Es al sabernos bautizados por el Espíritu Santo y lo que este bautizo implica, que nace el ferviente y ardiente anhelo por hablar con toda persona (toda criatura) acerca de las maravillosas obras de aquel que nos llamó de las tinieblas a su luz admirable (1 Pedro 2:9). Este ferviente y ardiente anhelo es el denuedo; al conocer a Dios a través de su palabra y experimentar su grandiosa obra salvadora a través de la persona de Cristo y por medio de la comunión del Espíritu Santo, simplemente como creyentes no podemos callar todo lo que hemos visto y oído (Hch. 4:20; 1 Juan 1:1-3).
Un creyente que constantemente está creciendo en su conocimiento de Dios, a través del estudio consciente de su Palabra, necesariamente se maravilla una y otra vez, ante la gloriosa descripción de la majestad de un Dios que no solo es trascendente, sino que además se revela y se muestra como un Dios personal, que buscó y no descansó hasta encontrar y salvar aquello que se había perdido.
Es por eso que nosotros, al entender todo esto, no podemos guardar y callar todo lo que Dios ha hecho, no solo en nosotros, sino a lo largo de la historia de toda la humanidad, a pesar de la humanidad misma.
UNIENDO EL SABER CON EL HACER
Una vez que hemos comenzado nuestro caminar con Cristo, una vez hemos respondido a su llamado “síganme, los haré pescadores de hombres” (Mt. 4:18-20), empezamos a conocerlo a través del estudio, meditación y reflexión en su Palabra; conforme esta Palabra nos transforma mediante la renovación de nuestro entendimiento (Ro. 12:1-2), y comenzamos a ser discipulados y capacitados en medio de una comunidad de creyentes, nos comenzamos a encaminar hacia el hacer cristiano: el cumplimiento de la Gran Comisión.

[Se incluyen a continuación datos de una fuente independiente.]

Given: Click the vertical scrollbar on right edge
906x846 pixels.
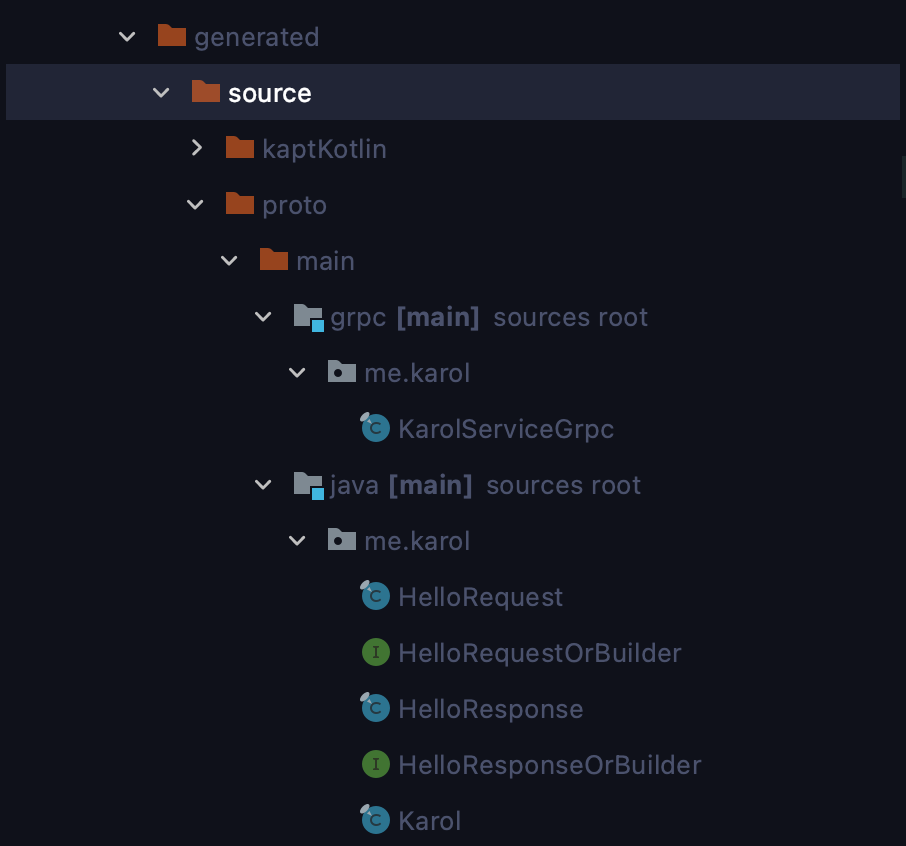Looking at the screenshot, I should pos(903,177).
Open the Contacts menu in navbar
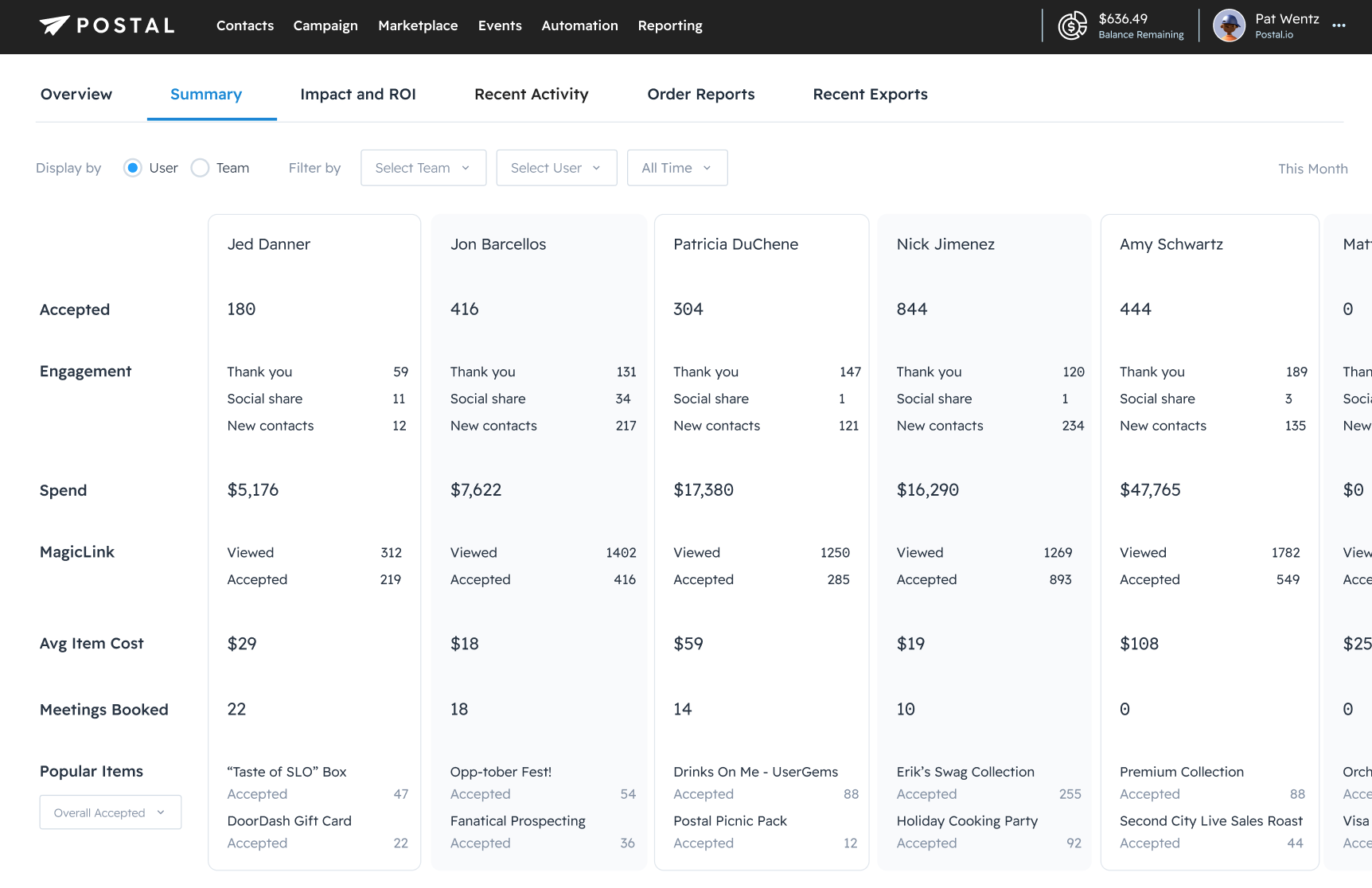 [x=245, y=25]
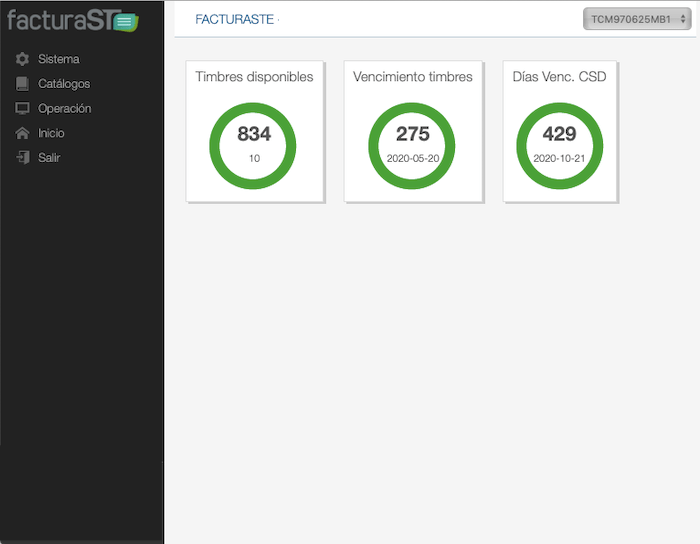
Task: Click the gear icon beside Sistema
Action: (x=23, y=59)
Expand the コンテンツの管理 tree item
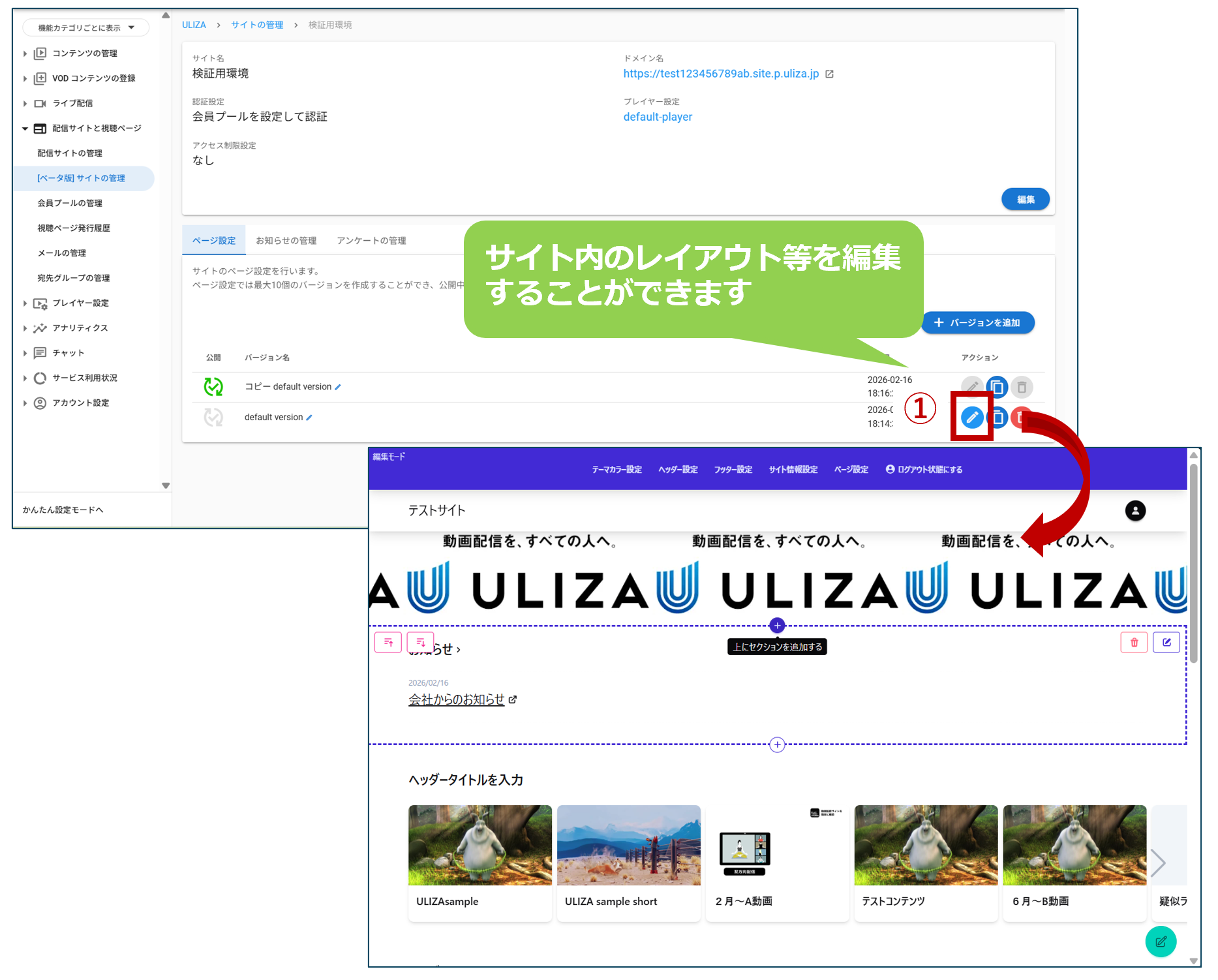The height and width of the screenshot is (980, 1218). pyautogui.click(x=25, y=54)
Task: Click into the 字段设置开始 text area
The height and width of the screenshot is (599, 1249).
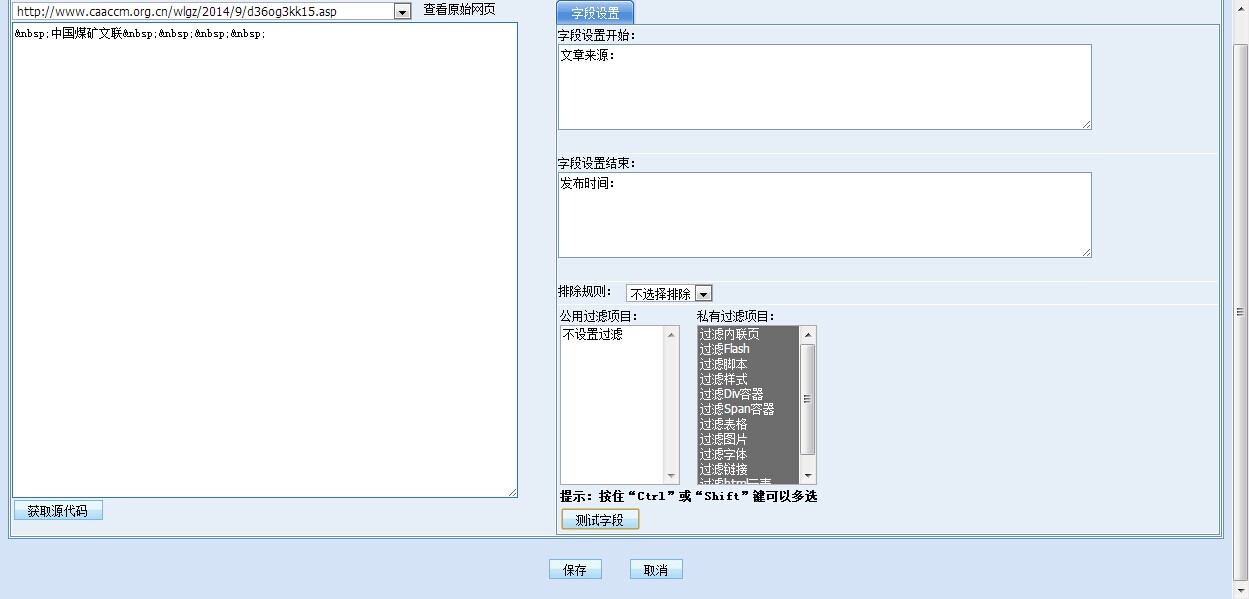Action: [x=824, y=87]
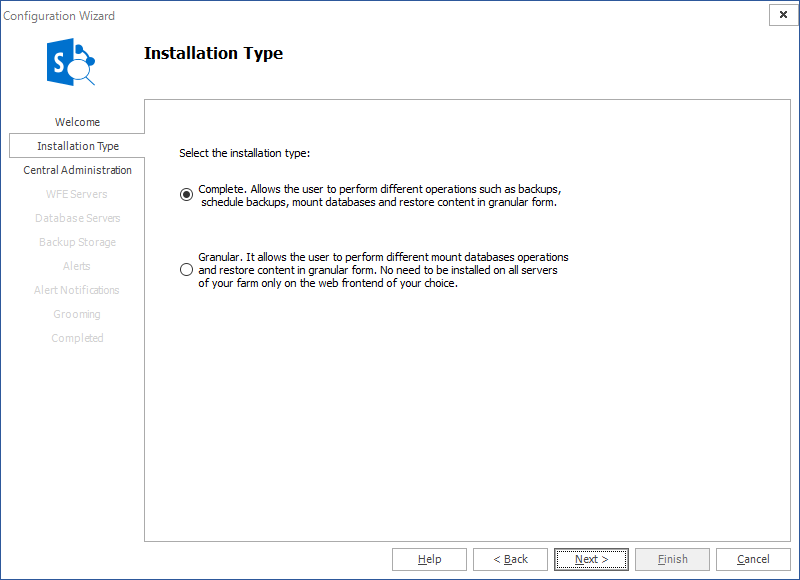Select the Complete installation radio button
800x580 pixels.
[x=186, y=195]
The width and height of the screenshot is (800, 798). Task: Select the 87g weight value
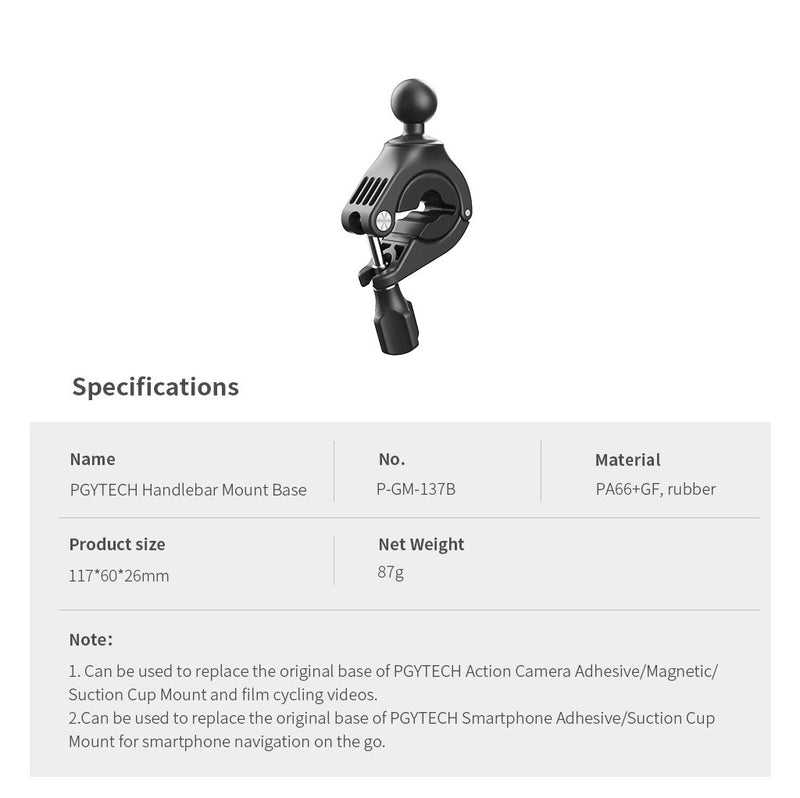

Conocer sin hacer, se convierte en información acerca de Dios; hacer sin conocer, además de irresponsable, puede llegar a ser frustrante. Ambos elementos trabajan en sinergia en la vida del creyente: un creyente se capacita y crece en conocimiento, confiando que Dios permitirá que su hacer sea congruente con aquello que sabe. De esta manera la vida del creyente será integral.
Que podamos, en nuestro caminar cristiano, seguir siendo testigos del avivamiento escritural, que podamos apasionarnos por la comisión que nos ha sido encomendada y que podamos, equiparnos, capacitarnos y crecer en sabiduría y conocimiento, sin dejar de lado el hacer al que hemos sido llamados.